• **Extracto del documento**
****************

Este contrato de autocontrol es similar al que los actores tienen que someterse durante el rodaje. Ya es conocido el hecho de que Björk entró en un colapso nervioso durante la filmación de Bailarina en la oscuridad, algo similar a lo que vivió Nicole Kidman en aquel despojado hangar -en el que casi no entraba la luz del sol- donde se filmó Dogville, lo que provocó que se negara a actuar en Manderlay, la secuela de dicha película.

Lars y Sade

Sade decía que uno no puede tener mucha noción de cuándo le hace bien a un otro, pero puede estar bastante seguro de cuando le causa dolor. Los momentos de abyección de Lars von Trier logran impresionarnos, pro también hacernos sentir peores personas. Lars se ofrece como instrumento del goce del espectador, intenta poner en escena su deseo, y en ella nosotros quedamos desnudos, llenos de culpa. Este control se maifiesta en Europa, film en el que el rcurso voiceover de Max von Sydow, encarnando el del director, parecía ser el de un hipnotizador que nos metía en un mundo donde nuestra voluntad quedaba suspendida. En Dogville, un pueblito estadounidense le brinda asilo a una joven que parece estar escapándose de la mafia. Lo que comienza siendo un apoyo desinteresado tiende a abrirse por distintas sendas hasta que el pueblo se apovecha de la dinámica de poder, maltratando a la asilada, quin también es violada por casi todos los hombres de aquellas tierras. “Te mutilo, no porque quiero sino porque puedo”, parecerían decir los antagonistas de las pobres protagonistas del cine del director. Pero he aquí que aparece la venganza y en ese momento, mientras Kidman borra con todo el pueblo -niño, niña, mujer o anciano-; nosotros exigimos que lo haga ejemplarizadamente, que lo haga a la medida de su odio, pero también del nuestro, que se incrementa en el transcurso de film. También Charlotte Gainsbourg finalmente se convierte, en Anticristo, en aquellas mujeres-bruja a las que la que la inquisición extrminó, y en este mismo acto Willem Dafoe, que parece encarnar la ciencia y la psicología, actúa de la misma manera que sus ancestros.

****************

• **Ejercicios propuestos**
**A)** Responde estas preguntas según el texto sobre Lars von Trier:
(i) ¿Quién sufrió un colapso nervioso durante la filmación de Bailarina en la oscuridad?
(ii) ¿En qué película se negó a actuar Nicole Kidman?
(iii) ¿Qué actriz se convierte en Anticristo en aquellas mujeres-bruja?
**B)** Continúa el texto sobre Lars von Trier a partir de su última oración.
Los datos no tienen ninguna relación con el texto sobre Lars von Trier.

• **Extracto de datos**
****************

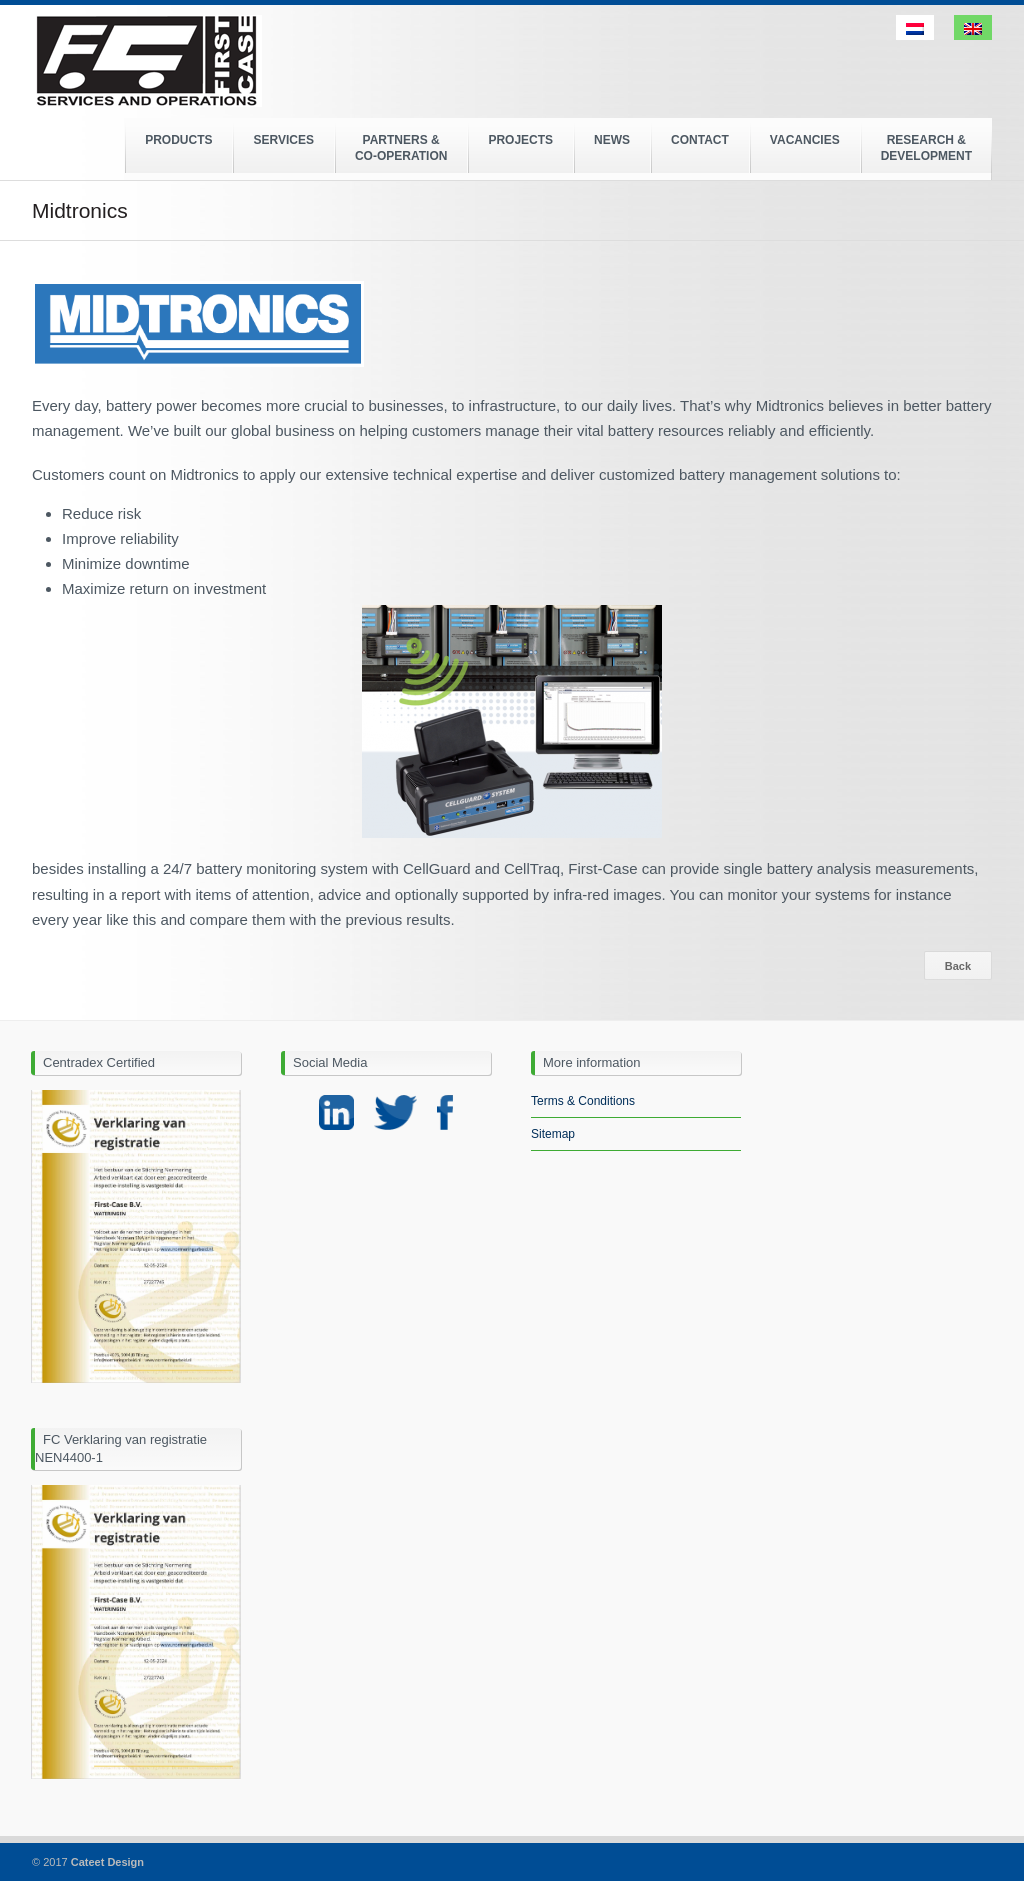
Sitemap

****************

• **Lista de respuestas**
**A)**
(i) Björk.
(ii) En Manderlay, la secuela de Dogville.
(iii) Charlotte Gainsbourg.

**B)**
Todo proyecto emancipador, de buena fe, que emprende un personaje, ya sea en Dogville, en Europa o en Anticristo, culmina, por una ley superior o por un código (recordar las leyes del libro de la vieja en Manderlay), desencadenando la muerte o la violencia. Cuando nos queremos acordar, ya percibimos que somos parte de lo mismo, firmamos el contrato con Lars von Trier, sin leer la letra chica.

La perversión es una auténtica posición política, esto lo tiene claro el danés. No obstante, no hay que olvidarse de que en la perversión, contrariamente a lo que parezca, no hay relación de uno a uno, y el mismo perverso es quien se termina haciendo al otro y ofreciéndose como objeto, objeto de algo más de una ley que expuesta en su propia carne, de la manera más radical, señala las mismas fallas, o sus aberraciones inherentes. En ese sentido, tal como el mismo Sade, quien sufrió en una cárcel el resto de sus días, todo perverso es también un mártir de algo que intenta traer en escena. Pensar a Lars von Trier como un mártir es una teoría bastante audaz, pero habrá que ver qué se trae y nos trae preparado en tiempos futuros.